Back in the day, just about everyone used to drink whole cow’s milk, which would be delivered to doorsteps each morning. Now, there are a number of options for milk and milk-substitutes to fit every body.
Dairy milk, which of course comes from cows, remains the most popular. There are now different types of dairy milk, however, that a consumer can choose between.
—This milk doesn’t have any of the fat removed. It has 8 grams of fat per cup and is high in calcium, vitamin D and natural proteins.
Other Dairy Milk
—Other options are 1 percent, skim and fat-free milk. Whole milk has 150 calories, 1 percent milk has 110 and skim milk has 80. Fat free milk has the same nutritional benefits as whole milk but without the calories and saturated fat.
—Many think lactose-free milk is a milk substitute, but it is actually cow’s milk that is processed to break down lactose, which is a natural sugar found in dairy. Lactose-free milk is still a good source of calcium, vitamins, protein and minerals, and is a good option for anyone who has difficulties digesting regular milk.

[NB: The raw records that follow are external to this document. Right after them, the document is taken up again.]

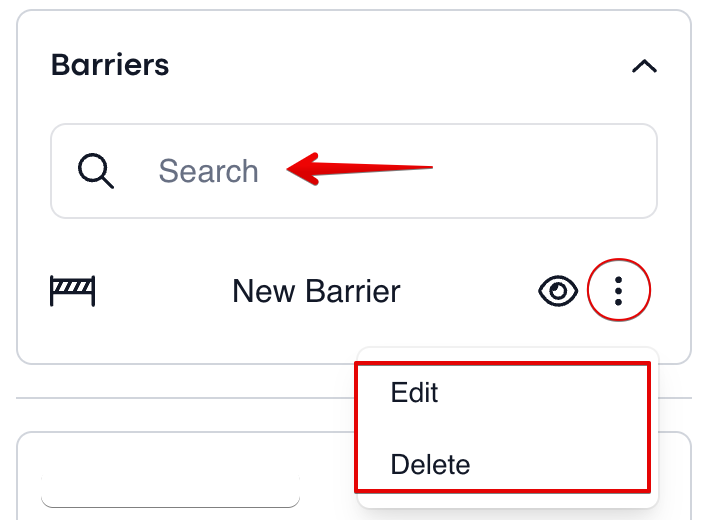Open the three-dot options menu
The width and height of the screenshot is (722, 520).
618,291
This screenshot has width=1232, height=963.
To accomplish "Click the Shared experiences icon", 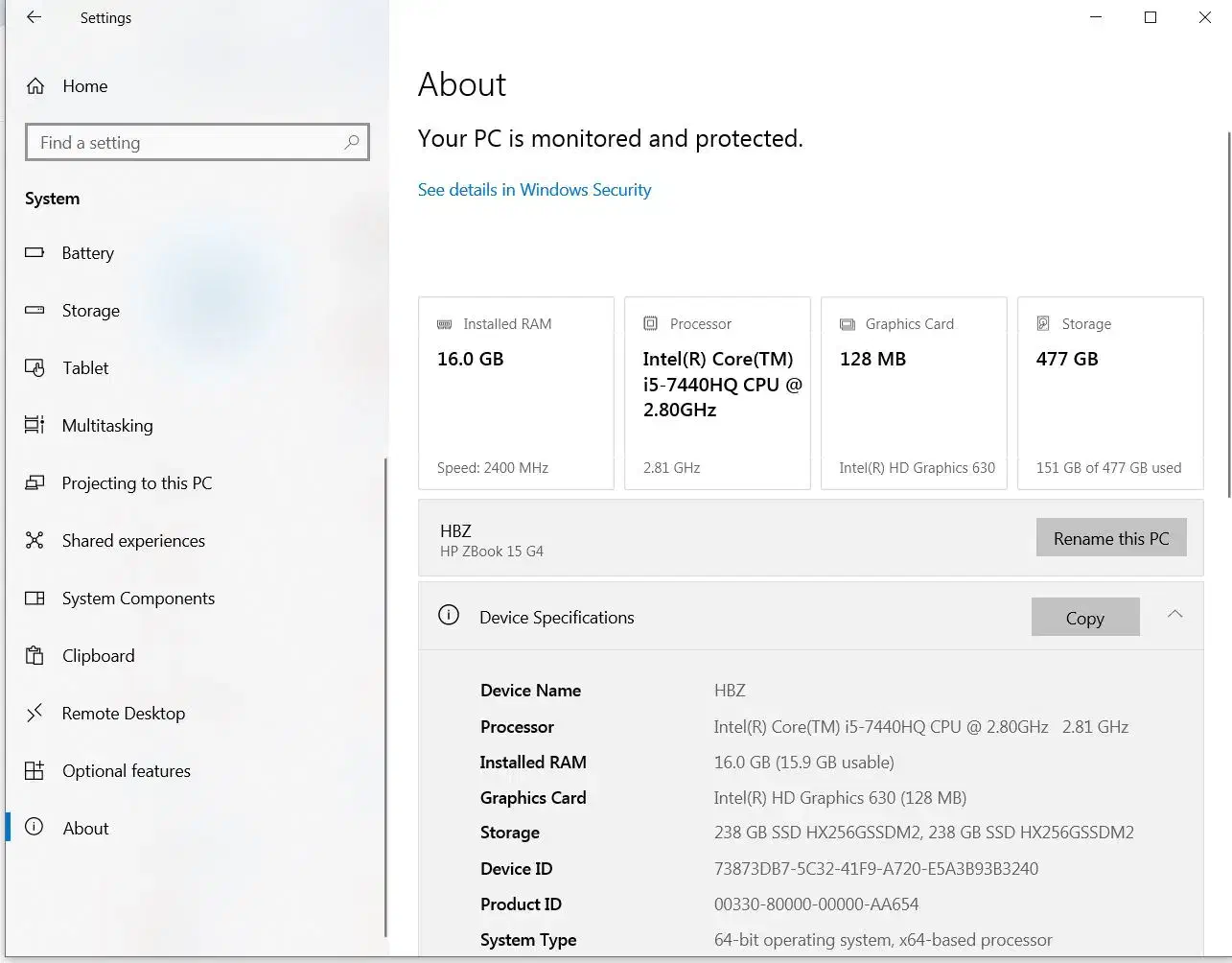I will tap(35, 541).
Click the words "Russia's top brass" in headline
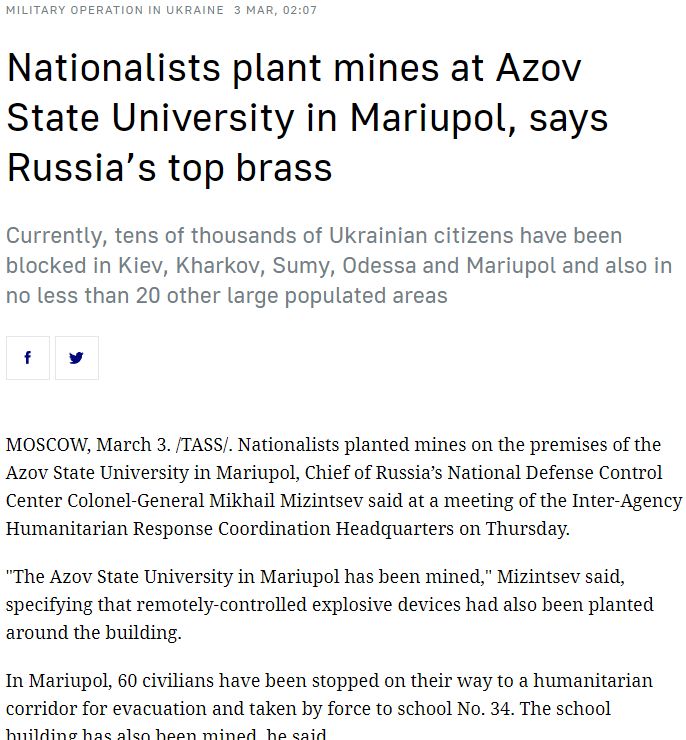Viewport: 686px width, 740px height. coord(169,167)
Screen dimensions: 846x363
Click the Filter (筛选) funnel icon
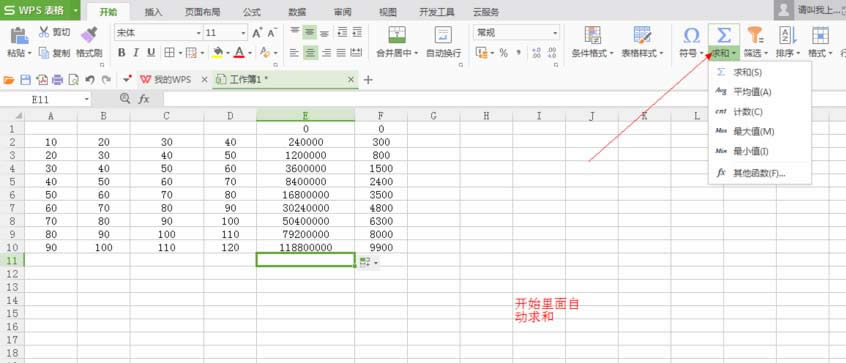(755, 35)
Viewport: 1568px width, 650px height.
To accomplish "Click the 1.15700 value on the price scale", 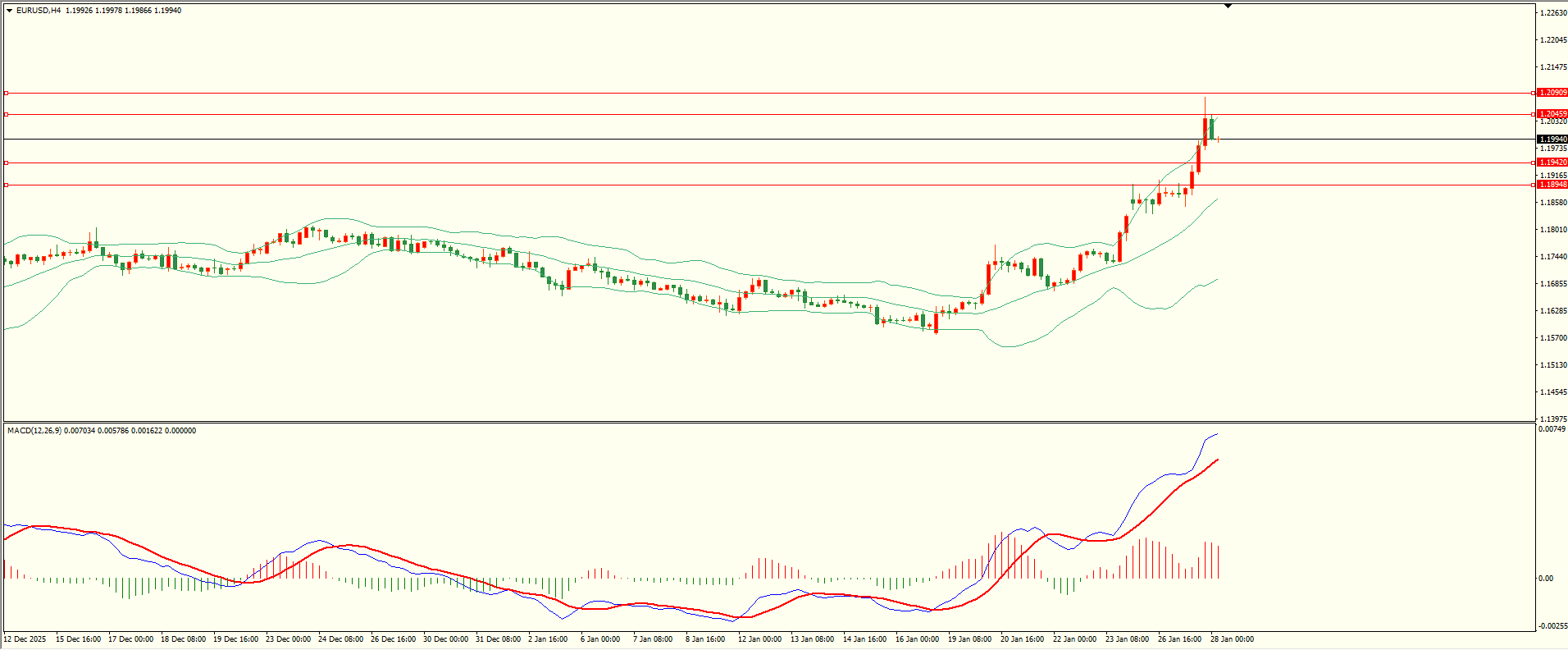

Almond milk is made from almonds that have been ground up. It has fewer calories than other types of milk, as long as it isn’t sweetened. It also is free of saturated fat and cholesterol, and it is naturally lactose free. Though made from almonds, almond milk isn’t a good source of protein. It also doesn’t provide much calcium, though some brands add calcium and vitamin D to their almond milk.
Soy milk is a popular choice for vegans and those who are lactose intolerant. It is made from soybeans, and both the soybeans and the soy milk are good sources of calcium (when fortified), protein and potassium. Soy milk is also low in saturated fat and free of cholesterol.
This type of milk substitute is made from milled rice and water. Of all milk substitutes, it is the least allergenic, and is therefore a good choice for those who are allergic to lactose or nuts. Rice milk isn’t a good source of calcium or vitamin D, but just like with the other milk substitutes, it can be fortified with both.
The right milk or milk substitute for you depends on a number of factors, including your nutritional goals, your allergies and your taste preferences.